Monday, August 8, 2011

What You Pay For

In 1997, I liked the internet because it let me stay up until 3 a.m. on school nights, talking to people I couldn't sneak out to see. In 2000, I liked the internet because it let me listen to songs I wouldn't hear anywhere else. In 2003, I liked the internet because it helped me find sources for academic essays I wouldn't necessarily find through bibliographic references; in 2004 I liked the internet because it told me where I was supposed to be at 7 o'clock.

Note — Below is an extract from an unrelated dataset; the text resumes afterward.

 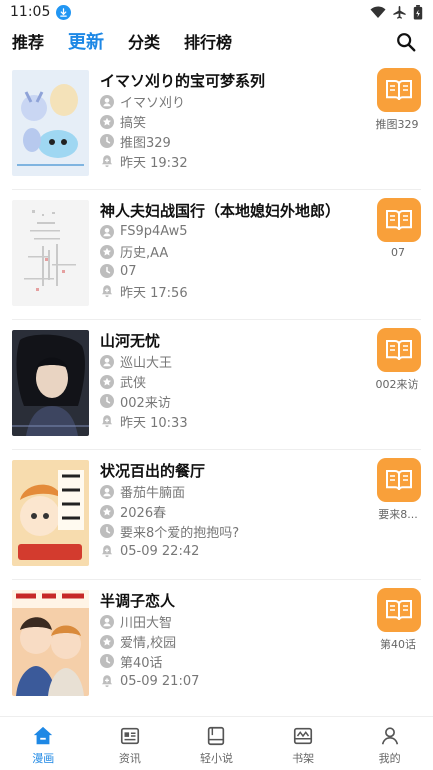 I want to click on comic-author: 川田大智, so click(x=146, y=624).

In 2006, I liked the internet because it occasionally earned rent. In 2007 I liked the internet because it helped me find the photo projects I became increasingly obsessed with finding. In 2008 I stopped knowing if I liked the internet or if it had just become the new virtual organ of the world, like Stelarc's robatic third arm

In 2009 I ceased to question, in 2010, I tried to escape, in 2011, I believed that in the end it would turn us all into conspiracists. We're approaching the end of the world, supposedly, at the end of December, so it's possible there will be no opinions to be had, on the internet, on the internet.

My favorite Tumblr blog is Nevver.com, by Peter Peteski, which uploads film stills with uncorrelated MP3 tracks.

A book I liked in 2006 was Still Moving by Steven Higgins (MoMA; 2006).

If film stills are their own art, like stop-motion is its own art on the opposite end of the cage, it's the art of taking the instant out of a narrative, and reconceptualizing it beyond the narrative. I like Peteski's blog because he takes that film moment out of its context but also gives it a new soundtrack. He makes two unrelated works of art into their own, independent, multidimensional (if virtual) reality.

The issue of reproducing artwork across mediums comes up in media more as a case of rights-issues (such as Shepard Fairey and the Hope poster conflict). The reality of it for many, in our Stelarc third-arm virtual universe, is that art's availability in a medium we now put our work in (virtual), allows us to display that work in a way that directly relates to art's contact.

I still obsessively seek out photography on the internet, and today I found an Adirondacks-region photographer named Nathan Farb, who has a series, "Summer of Love," shot in b&w mostly here on the EV/LES in the '60s:

Nathan Farb

I found his work because I went onto youTube to find a song that I felt like listening to, because I didn't have my iPod on me:



(Farb allows download of his images for computer desktop images, so I'm going to be looking at the Fat Lady of Avenue C for awhile when I wake up in the morning.)

His series is looking for a publisher, and I hope he finds one. His capture of downtown Manhattan is all odd moments, like Eno's song is itself an odd moment; having them put together (multidimensional reality) makes it feel, in a personal way, more alive.

Still checking the internet [until 2012, obviously, when it all becomes conspiracy.]